One less thing left to accomplish

Elise Cranny works a very wide smile into her domination of the 4A girls race. Photo by Alan Versaw.

There may have been a moment when the outcome of the 4A girls individual race was in doubt. If there was, however, I missed it. Even Katie Rainsberger, one not given to throwing in the towel easily, seemed content to let Cranny do her own thing at the front of the pack--or, rather, way out in front of the pack. Rainsberger, who took Cranny to the wire last fall, would finish 40 seconds back this year.

Ultimately, Cranny broke the course record set last year by Heather Bates, though questions arising about the times coming out of the meet figure to put that new record under closer scrutiny before all is said and done.

Cranny closes out her CHSAA cross country career with back-to-back state titles. If you search back through the annals of 4A cross country results, you will find that to be a lot more elusive of an accomplishment than you would think it would be. But Cranny has specialized of late in nailing down the elusive.

There simply wasn't anything spellbinding about the individual race. But the team contest more than made up for any lack left by the individual portion of the race.
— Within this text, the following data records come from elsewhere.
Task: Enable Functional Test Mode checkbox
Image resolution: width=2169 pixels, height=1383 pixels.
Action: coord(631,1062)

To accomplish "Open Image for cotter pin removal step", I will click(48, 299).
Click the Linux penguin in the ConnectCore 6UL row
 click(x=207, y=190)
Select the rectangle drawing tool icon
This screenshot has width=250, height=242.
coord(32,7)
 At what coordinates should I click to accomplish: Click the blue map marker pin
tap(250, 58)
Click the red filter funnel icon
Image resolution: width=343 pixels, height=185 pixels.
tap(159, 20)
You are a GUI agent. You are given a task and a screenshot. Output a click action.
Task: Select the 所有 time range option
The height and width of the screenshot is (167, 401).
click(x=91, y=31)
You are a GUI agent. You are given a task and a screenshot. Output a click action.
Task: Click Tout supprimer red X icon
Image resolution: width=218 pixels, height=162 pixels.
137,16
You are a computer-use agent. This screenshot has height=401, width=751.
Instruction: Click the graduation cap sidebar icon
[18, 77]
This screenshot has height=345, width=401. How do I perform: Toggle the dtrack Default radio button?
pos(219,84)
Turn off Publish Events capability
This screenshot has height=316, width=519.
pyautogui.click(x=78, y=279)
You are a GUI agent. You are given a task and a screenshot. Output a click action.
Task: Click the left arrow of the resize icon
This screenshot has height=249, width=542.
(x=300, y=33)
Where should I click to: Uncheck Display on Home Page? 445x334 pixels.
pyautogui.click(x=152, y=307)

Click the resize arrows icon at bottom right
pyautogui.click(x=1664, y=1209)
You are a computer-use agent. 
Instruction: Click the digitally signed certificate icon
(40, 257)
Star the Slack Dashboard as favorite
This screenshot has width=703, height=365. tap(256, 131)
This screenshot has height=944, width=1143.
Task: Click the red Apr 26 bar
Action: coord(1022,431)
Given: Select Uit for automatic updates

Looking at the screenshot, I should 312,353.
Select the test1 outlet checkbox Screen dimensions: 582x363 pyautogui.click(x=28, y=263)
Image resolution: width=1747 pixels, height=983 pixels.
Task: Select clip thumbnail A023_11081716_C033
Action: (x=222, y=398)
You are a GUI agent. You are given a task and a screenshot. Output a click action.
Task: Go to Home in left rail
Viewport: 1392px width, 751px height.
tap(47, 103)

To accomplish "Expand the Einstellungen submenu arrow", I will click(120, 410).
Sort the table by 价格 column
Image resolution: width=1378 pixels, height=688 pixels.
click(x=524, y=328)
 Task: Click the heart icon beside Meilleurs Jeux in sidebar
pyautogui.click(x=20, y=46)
By common assent, 4A girls was probably the most wide open of all the team races to be contested at the 2013 Colorado State Cross Country meet. Any of about 10 teams seemed to have a legitimate hope.

Curiously, the team that would eventually win it had none of the state medalists. In fact, Thompson Valley did not have anyone cross until Kendra Larson tripped the sensor in 23rd. It was what happened after Larson, however, the cued the magic.

Immediately after Larson came teammate Hayley Berg. Helena Ernst ended her race in 30th, followed by Megan Irvine in 34th. Kacie Kaufman closed things in 38th. The tightly-knit 22-23-27-30-33 team scoring put TV into first by ten points over Niwot, earning the Eagles their second team title in three years. State championships are an on-and-off kind of thing for Thompson Valley, but this one marks an on year in the cycle. Niwot threatened to win it all with Christa Boettiger joining Cranny in the top 12, but a large 3-4 gap foiled the Cougars' title hopes.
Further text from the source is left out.